Conforme boletim da Sesai desta quinta, há 22 casos suspeitos de indígenas contaminados no país. São três no Distrito Sanitário Especial Indígena (Dsei) Interior Sul (RS-SC); três no do Litoral Sul (SP-PR); três no do Alto Rio Juruá (AC); três no Ceará; três no Maranhão; três em Manaus, um no do Alto Rio Solimões e um no de Parintins (AM); um no do Amapá e Norte do Pará; um no de Minas Gerais e Espírito Santo.

A Sesai criou um comitê de crise que faz a atualização diária da situação. Os números do governo federal, no entanto, têm sido atualizados mais lentamente do que as notificações feitas pelas secretarias de Saúde estaduais. Assim, tendem a ser menores.

Em reunião com parlamentares e lideranças indígenas na semana passada, Silva informou que haveria R$ 470 milhões parados nas prefeituras de todo o país que podem ser destinados ao atendimento dos indígenas. De acordo com o secretário, os técnicos da Sesai estão em contato com os municípios para que a verba seja gasta. O orçamento do órgão para 2020 é da ordem de R$ 1,5 bilhão. Na conversa, Silva defendeu o isolamento de aldeias e territórios como forma de prevenir a contaminação pelo coronavírus.

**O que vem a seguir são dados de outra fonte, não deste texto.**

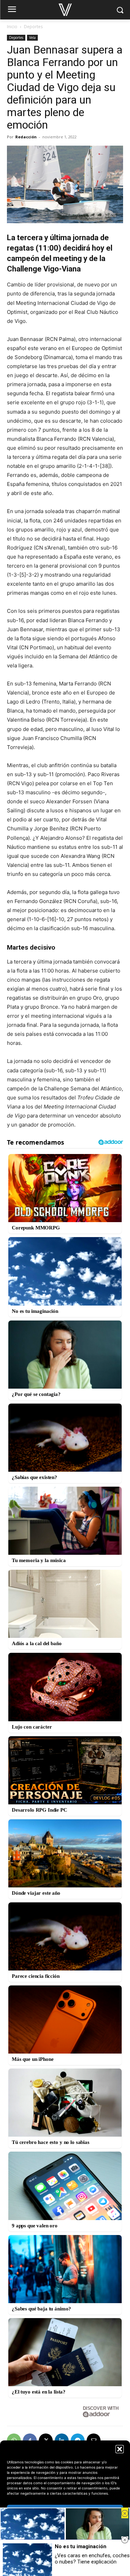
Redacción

“A Sesai tem trabalhado bastante para resolver os problemas relacionados ao coronavírus, principalmente na parte de prevenção e correção de problemas. Estamos trabalhando com nossa equipe completa, assim como os 34 Dseis. Todo o plano de contingência [contra a pandemia] está pronto e sendo implementado”, afirmou Silva à reportagem do ISA.

Críticas

A atuação da Sesai já tinha sofrido críticas. “O que já se viu, em linhas gerais, é que ele [o plano de contingência] é muito contraditório. Ele não é direto. Ele é genérico. Não é um plano claro. É igual a tantos outros planos indigenistas que não condizem com a nossa realidade”, criticou Nara Baré, coordenadora da Coordenação das Organizações Indígenas da Amazônia Brasileira (Coiab), em entrevista ao site Amazônia Real, logo depois que o documento foi divulgado, no dia 17.

“Os distritos estão completamente enfraquecidos, assim como os polos base [de saúde]. Apesar de ter equipes multidisciplinares locais com médicos e enfermeiros, nós sabemos que muitas estruturas estão precárias e sem insumos para amenizar isso tudo, como álcool em gel e máscaras, para que haja o atendimento adequado das comunidades e fazer o devido acompanhamento dessa pandemia”, destacou Dinaman Tuxá, da coordenação da Articulação dos Povos Indígenas do Brasil (Apib), também em entrevista ao site Amazônia Real.